I ran into the same problem in gentoo long ago. We (gentoo) changed the default number of file descriptors to 4096. Recently I had the same issue again, when running the floodfill. Had to increase it again.

What limit would you recommend?

orignal commented 8 years ago

build one from trunk, it should be less greedy

uaply commented 8 years ago

Is it possible to implement some kind of protection when available file descriptors are low to enable the application still respond to WEB and HTTPProxy requests instead of silently fail?

orignal commented 8 years ago

The problem is there is no simple way to find out if we are about to reach this cap.

radfish commented 8 years ago

@uaply If you run i2pd via systemd service, then I simply added to i2pd.service:

# Restart every two days until the too-many-descriptors problem is fixed
WatchdogSec=172800
Restart=on-abnormal

khumarahn commented 8 years ago

Maybe just add to the systemd service file

LimitNOFILE=65536

? (this changes ulimit -n to 65536 for the service)

radfish commented 8 years ago

@khumarahn Sure. In my case, I just don't want 65536 open descriptors on my tiny ARM board that's already overloaded.

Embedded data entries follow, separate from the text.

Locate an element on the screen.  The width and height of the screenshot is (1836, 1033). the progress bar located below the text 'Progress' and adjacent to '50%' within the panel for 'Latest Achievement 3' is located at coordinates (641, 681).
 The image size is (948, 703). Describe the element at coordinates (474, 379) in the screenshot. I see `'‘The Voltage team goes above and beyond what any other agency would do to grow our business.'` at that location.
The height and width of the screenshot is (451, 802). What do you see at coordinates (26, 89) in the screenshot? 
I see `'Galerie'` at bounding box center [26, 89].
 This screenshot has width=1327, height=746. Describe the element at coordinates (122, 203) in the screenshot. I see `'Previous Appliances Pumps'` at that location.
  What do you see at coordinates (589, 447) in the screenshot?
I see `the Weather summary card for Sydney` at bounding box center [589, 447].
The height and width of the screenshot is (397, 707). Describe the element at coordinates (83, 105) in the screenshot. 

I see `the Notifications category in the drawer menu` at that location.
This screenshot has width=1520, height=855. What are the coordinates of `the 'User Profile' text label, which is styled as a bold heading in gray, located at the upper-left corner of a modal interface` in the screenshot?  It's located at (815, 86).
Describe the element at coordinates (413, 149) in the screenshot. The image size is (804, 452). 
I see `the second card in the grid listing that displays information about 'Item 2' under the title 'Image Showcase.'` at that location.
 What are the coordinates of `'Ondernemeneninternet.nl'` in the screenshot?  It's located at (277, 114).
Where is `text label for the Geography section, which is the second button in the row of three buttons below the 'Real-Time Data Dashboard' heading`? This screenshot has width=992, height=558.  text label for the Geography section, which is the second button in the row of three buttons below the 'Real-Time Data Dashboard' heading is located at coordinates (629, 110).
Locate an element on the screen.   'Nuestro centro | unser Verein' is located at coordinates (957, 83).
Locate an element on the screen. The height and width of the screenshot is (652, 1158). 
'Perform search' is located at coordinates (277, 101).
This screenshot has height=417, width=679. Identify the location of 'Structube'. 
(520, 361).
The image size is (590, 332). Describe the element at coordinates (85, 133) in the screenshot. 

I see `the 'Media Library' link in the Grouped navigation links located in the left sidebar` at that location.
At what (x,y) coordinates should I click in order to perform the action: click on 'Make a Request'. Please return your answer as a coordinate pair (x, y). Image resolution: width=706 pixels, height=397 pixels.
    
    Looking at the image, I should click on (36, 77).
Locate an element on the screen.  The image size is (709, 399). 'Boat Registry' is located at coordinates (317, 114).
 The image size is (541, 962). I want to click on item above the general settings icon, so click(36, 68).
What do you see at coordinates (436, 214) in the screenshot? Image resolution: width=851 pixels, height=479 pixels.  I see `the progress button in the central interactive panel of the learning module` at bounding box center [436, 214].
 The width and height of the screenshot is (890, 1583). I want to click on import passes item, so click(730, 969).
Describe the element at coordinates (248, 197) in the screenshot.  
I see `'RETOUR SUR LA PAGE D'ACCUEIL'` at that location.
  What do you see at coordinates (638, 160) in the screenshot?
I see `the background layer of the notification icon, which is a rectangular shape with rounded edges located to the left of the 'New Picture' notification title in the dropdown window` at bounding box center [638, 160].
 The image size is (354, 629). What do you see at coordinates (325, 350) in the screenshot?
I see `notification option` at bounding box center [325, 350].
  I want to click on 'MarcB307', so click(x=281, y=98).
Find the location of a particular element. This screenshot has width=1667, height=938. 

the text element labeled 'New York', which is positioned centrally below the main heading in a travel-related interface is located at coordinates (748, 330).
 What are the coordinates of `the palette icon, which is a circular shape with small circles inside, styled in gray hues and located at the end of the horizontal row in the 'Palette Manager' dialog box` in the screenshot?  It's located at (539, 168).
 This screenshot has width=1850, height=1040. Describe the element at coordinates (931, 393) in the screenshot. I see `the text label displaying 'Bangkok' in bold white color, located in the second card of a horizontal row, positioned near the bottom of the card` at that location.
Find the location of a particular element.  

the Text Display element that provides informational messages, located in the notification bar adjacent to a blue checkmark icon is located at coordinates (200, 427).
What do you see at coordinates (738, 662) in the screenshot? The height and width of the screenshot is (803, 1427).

khumarahn commented 8 years ago

I see a bit over 6000 open descriptors running floodfill. So 65536 is an exaggeration of course.

This is on 2.9.0 release. I did not try the trunk, will probably wait for the next release.

majestrate commented 8 years ago

@khumarahn curious, how many of those are network connections vs other file descriptors?

khumarahn commented 8 years ago

I am not sure how to check that. I check the number of file descriptors with

# ls -al /proc/6464/fd | wc -l
6049

khumarahn commented 8 years ago

upd:

lsof -i -a -p 6464

prints out 880 lines

majestrate commented 8 years ago

running a build that uses fewer timers with ssu

ls -lah /proc/$(pidof i2pd)/fd | wc -l
594

will let you know how it goes

uaply commented 8 years ago

Any plans to incorporate these changes into main branch? Max file descriptors problem still poses limitation, 4096 of them are running out pretty fast indeed...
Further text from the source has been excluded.